- Zoning authority and limitations: The Michigan legislature, through enabling statutes, has delegated authority to local governments to enact general police power ordinances for the promotion and protection of the public health, safety, and welfare. However, this authority is limited by State and federal law. For example, a zoning ordinance may not preclude farming activity that comes within the protections of the Right to Farm Act and is unenforceable to the extent that it would prohibit conduct protected by that act. Residences in close proximity to agricultural operations are impacted by such things as dust, odor, and noise.

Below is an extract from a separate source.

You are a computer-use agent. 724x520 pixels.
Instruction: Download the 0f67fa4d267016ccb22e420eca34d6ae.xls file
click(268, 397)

However, a farm that complies with generally accepted agricultural and management practices of the Right to Farm Act does not constitute a private or public nuisance.
- Nonconforming use: A property owner typically has a vested right to continue a use that was lawful prior to the enactment of an ordinance making it unlawful or non-conforming.
- Variances: A variance is an authorization, typically made by the Zoning Board of Appeals, to improve and use land in a manner that would not otherwise strictly conform with the zoning ordinance. “Nonuse” variances involve authorizations to improve and use property in a manner that does not comply with an area or dimensional requirement, such as a minimum set-back requirement. “Use” variances authorize an actual use of property, e.g., multiple-family residential, office, or business, not otherwise permitted in the district where the property is located.
The foregoing is general information only and does not constitute legal advice regarding your specific legal matter nor does it create an attorney-client relationship regarding your matter.